Output Confusion Matrix

In [51]:
show_confusion_matrix(tp, fp, tn, fn)

b) Stem Plot in Matplotlib

In [52]:
MLE_parameters = get_MLE_features(X_train, y_train)
bernoulli_MLE_parameters = MLE_parameters[0:54]
class_zero, class_one = zip(*bernoulli_MLE_parameters)
In [53]:
plt.close('all')
f, (ax1) = plt.subplots(1, 1, figsize=(15, 6))
markerline, stemlines, baseline = ax1.stem(range(1, 55), class_zero, '-.')
plt.setp(baseline, 'color', 'g', 'linewidth', 2)
plt.setp(markerline, 'markerfacecolor', 'r')
plt.setp(stemlines, 'color', 'r')
ax1.set_xlabel("Dimensions")
ax1.set_ylabel("Bernoulli Parameters")
markerline, stemlines, baseline = ax1.stem(range(1, 55), class_one, '-')
plt.setp(baseline, 'color', 'g', 'linewidth', 2)
plt.setp(markerline, 'markerfacecolor', 'y')
plt.setp(stemlines, 'color', 'y','alpha', 0.5)
plt.legend(["Class 0", "Class 1"], loc='best', numpoints=2)
plt.title("Plot for Bernoulli Parameters when y = 0 (Red) and y = 1 (Yellow)")
plt.show()

Use the file spambase.names to make an observation about dimensions 16 and 52

The dimension 16 is the word frequency for "Free". For Class 0, the MLE estimate is 0.0911 as compard to for Class 1, the MLE estimate is 0.545. So, we can say that for Class 0 (not a spam mail) the likelihood of seeing the word free is 0.091 as compared to Class 1 (spam mail) where it is 0.545.

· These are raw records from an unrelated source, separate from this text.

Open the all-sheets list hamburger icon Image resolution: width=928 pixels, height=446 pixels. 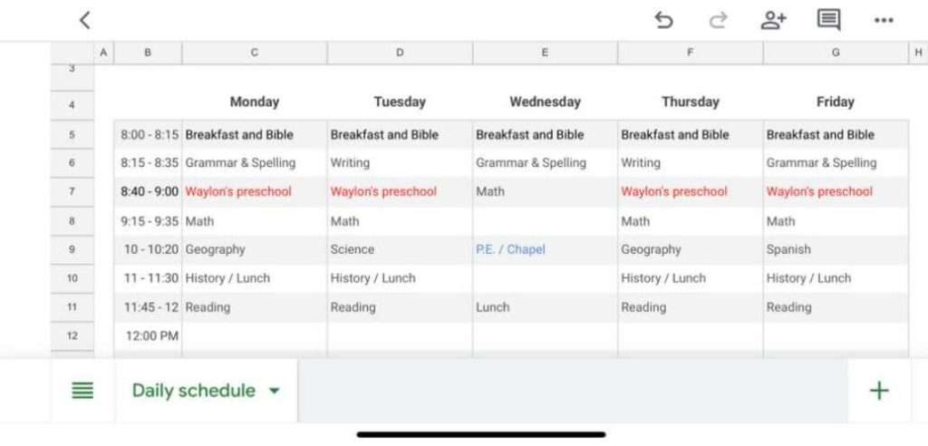click(82, 391)
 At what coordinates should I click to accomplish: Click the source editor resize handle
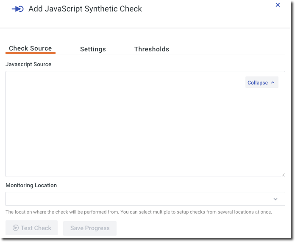pyautogui.click(x=283, y=174)
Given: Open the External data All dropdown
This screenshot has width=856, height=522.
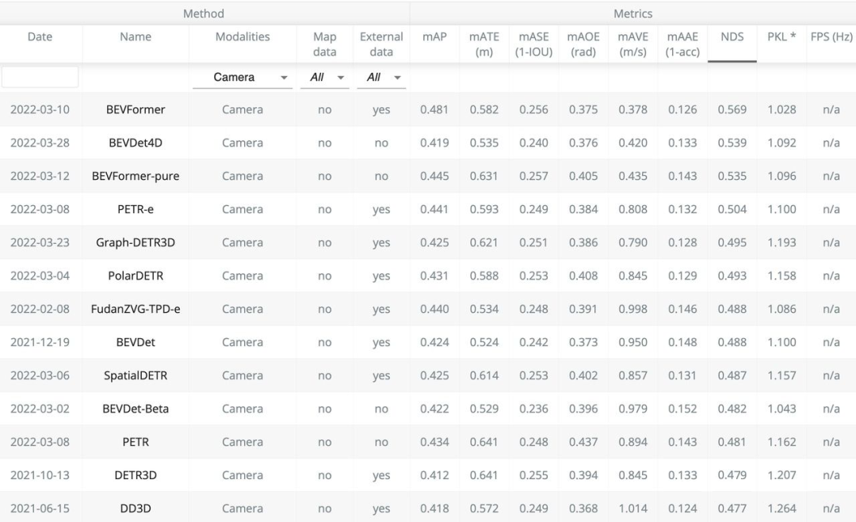Looking at the screenshot, I should pos(381,77).
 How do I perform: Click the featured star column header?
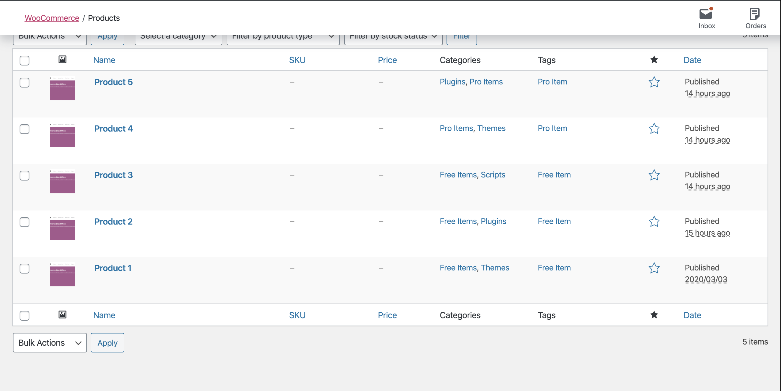coord(654,60)
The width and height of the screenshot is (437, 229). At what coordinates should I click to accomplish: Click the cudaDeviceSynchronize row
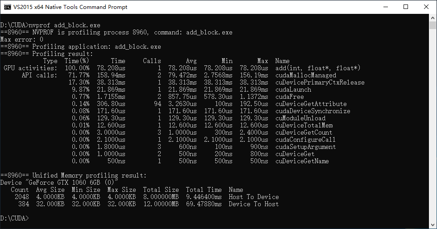(x=211, y=111)
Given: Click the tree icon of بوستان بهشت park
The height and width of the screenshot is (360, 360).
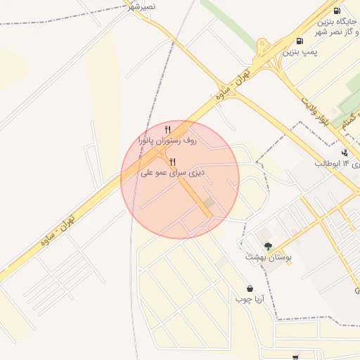Looking at the screenshot, I should pos(268,246).
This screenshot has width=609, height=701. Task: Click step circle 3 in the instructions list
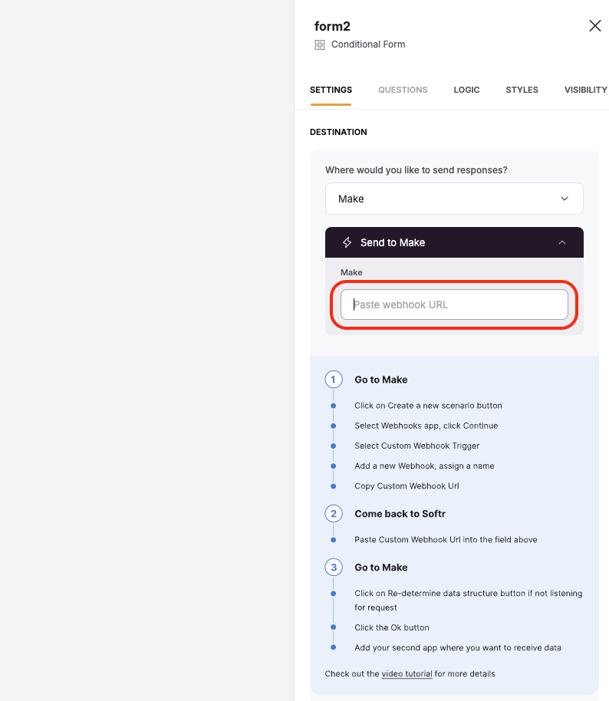point(333,567)
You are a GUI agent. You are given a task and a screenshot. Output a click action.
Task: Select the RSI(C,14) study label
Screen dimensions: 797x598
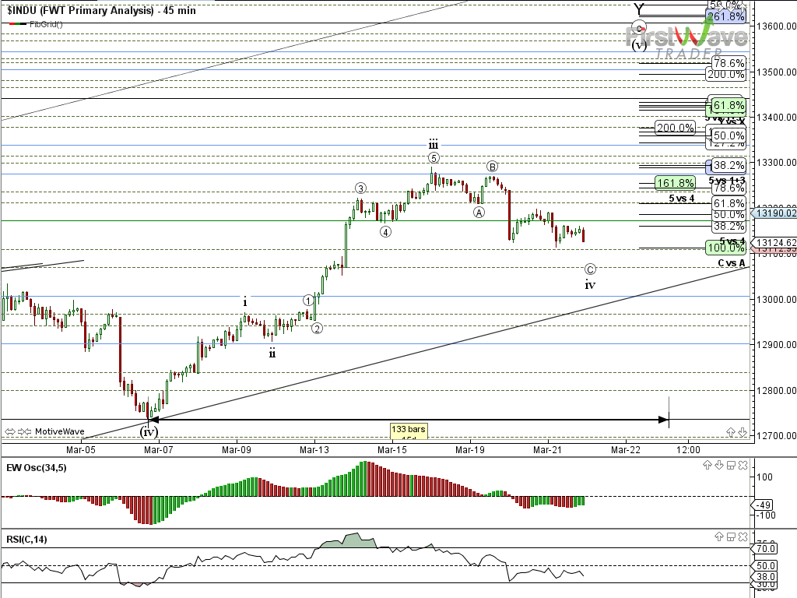[x=26, y=539]
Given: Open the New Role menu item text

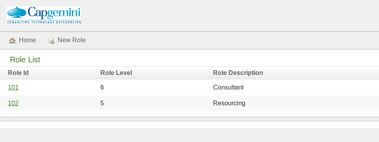Looking at the screenshot, I should point(72,40).
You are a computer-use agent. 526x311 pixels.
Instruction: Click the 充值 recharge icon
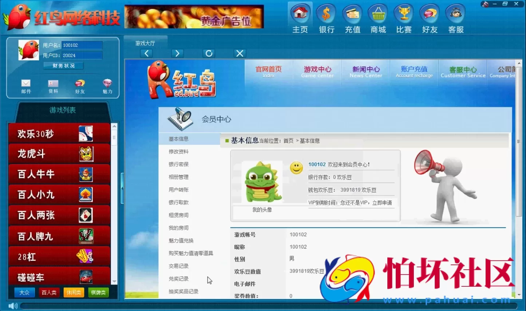352,16
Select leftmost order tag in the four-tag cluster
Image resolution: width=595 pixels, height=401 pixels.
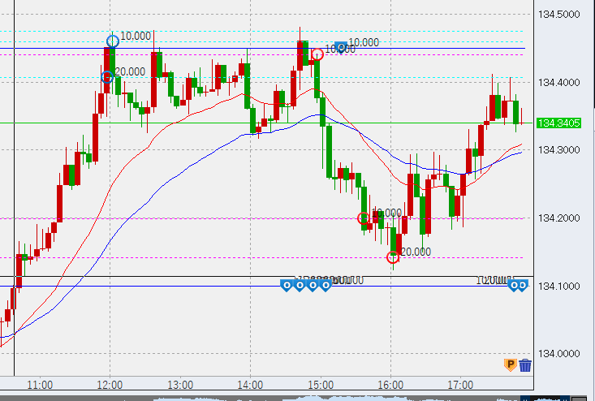pos(286,284)
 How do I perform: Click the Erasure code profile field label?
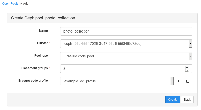tap(33, 81)
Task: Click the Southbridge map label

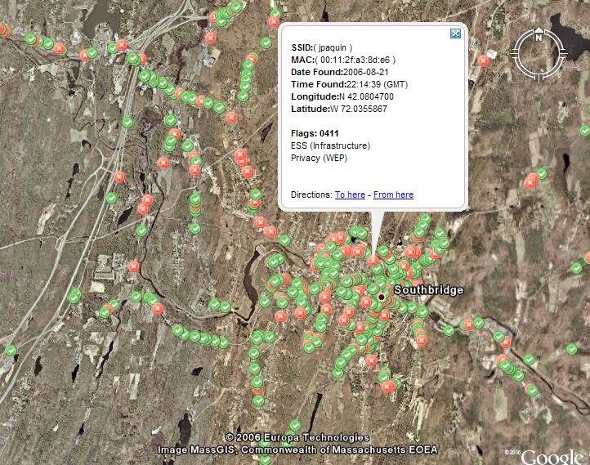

The dimension 52 is the char frequency for "!". For Class 0, the MLE estimate is 0.269 as compard to for Class 1, the MLE estimate is 0.833. So, we can say that for Class 0 (not a spam mail) the likelihood of seeing the word free is 0.269 as compared to Class 1 (spam mail) where it is 0.833.

Since the Bernoulli parameters are just the average number of documents that have X = x ("free" or "!") when y = 1 (or 0), we can say that given a spam mail, there is a higher probability for the occurrence of "!" and "free" as compared to a non-spam mail.